In a time when the world was less digital, we shared real things around. You could tell a well-loved book from a freshly-printed one. The yellowing in the paper, the cracks in the spine, and the dog-eared pages (perish the thought!) were all dead giveaways.
These days, sharing digitally, books aren't handed from person to person. When you give your friend a PDF, you're not even giving it away. You're giving them a clone of it - perfectly preserved bit-for-bit identical.

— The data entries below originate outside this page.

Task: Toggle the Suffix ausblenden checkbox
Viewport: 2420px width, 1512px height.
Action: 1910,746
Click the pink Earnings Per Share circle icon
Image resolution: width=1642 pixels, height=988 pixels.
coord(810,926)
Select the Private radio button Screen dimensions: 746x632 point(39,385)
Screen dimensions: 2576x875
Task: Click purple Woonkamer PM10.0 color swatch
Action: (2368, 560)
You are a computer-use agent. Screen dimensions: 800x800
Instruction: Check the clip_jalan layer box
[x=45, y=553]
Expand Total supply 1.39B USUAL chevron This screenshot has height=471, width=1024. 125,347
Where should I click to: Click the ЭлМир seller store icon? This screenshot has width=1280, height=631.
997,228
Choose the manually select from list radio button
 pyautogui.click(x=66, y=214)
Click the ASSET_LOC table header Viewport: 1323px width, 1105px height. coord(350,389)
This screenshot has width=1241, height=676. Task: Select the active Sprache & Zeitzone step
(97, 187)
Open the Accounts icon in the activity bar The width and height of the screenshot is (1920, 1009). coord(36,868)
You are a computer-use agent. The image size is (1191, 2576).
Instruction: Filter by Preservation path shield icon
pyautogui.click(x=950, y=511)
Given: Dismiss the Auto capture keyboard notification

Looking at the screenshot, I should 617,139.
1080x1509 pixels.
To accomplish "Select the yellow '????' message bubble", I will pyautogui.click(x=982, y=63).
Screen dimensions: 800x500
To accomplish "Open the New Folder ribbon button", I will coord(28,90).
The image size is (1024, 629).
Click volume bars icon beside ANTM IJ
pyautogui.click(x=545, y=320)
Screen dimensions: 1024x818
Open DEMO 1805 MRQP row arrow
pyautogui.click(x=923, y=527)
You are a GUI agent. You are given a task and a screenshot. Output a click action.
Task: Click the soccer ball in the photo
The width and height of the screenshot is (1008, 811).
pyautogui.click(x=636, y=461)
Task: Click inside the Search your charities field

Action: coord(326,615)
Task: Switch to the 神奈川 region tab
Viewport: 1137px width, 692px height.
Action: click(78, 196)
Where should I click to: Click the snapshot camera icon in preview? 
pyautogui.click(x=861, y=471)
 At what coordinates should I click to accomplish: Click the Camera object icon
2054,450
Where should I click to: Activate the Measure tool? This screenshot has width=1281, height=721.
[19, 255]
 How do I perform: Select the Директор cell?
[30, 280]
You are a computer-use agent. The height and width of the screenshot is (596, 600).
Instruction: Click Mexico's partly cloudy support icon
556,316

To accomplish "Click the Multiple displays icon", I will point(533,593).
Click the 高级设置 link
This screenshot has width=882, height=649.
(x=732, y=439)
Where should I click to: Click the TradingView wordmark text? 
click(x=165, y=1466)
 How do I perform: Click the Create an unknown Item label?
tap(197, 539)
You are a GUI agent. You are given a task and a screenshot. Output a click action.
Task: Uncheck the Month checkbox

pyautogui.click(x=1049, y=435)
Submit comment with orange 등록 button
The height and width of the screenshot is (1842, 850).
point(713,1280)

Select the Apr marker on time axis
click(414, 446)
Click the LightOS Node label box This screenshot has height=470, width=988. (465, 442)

The original text is as-intended, but in doing so, we lose out on the tiny details. You won't find grains of sand in the pages reminding you of that lazy trip to the beach you took last summer. The tears you wept when reading a particularly-touching passage don't stain your pages. And certainly no heartfelt inscription from your best friend blemishes pristine inside cover. From the first reading to the thousandth, everything is exactly the same.
But sometimes, even digitally, there are signs of wear and tear.
You see them in your email from a mile away. FW:FW:RE:RE:FW:FW:RE:haha this is so funny!
You see them in videos. Whether it be from someone using their phone to take a Snapchat (or whatever the kids these days are up to) of their TV or a square aspect-ratio video letting you know it came from Instagram (from back in the day).
You see them in images, too. Small images get blown up, leaving their imperfections for the world to see. JPEG compression tortures black and white diagrams into producing greys.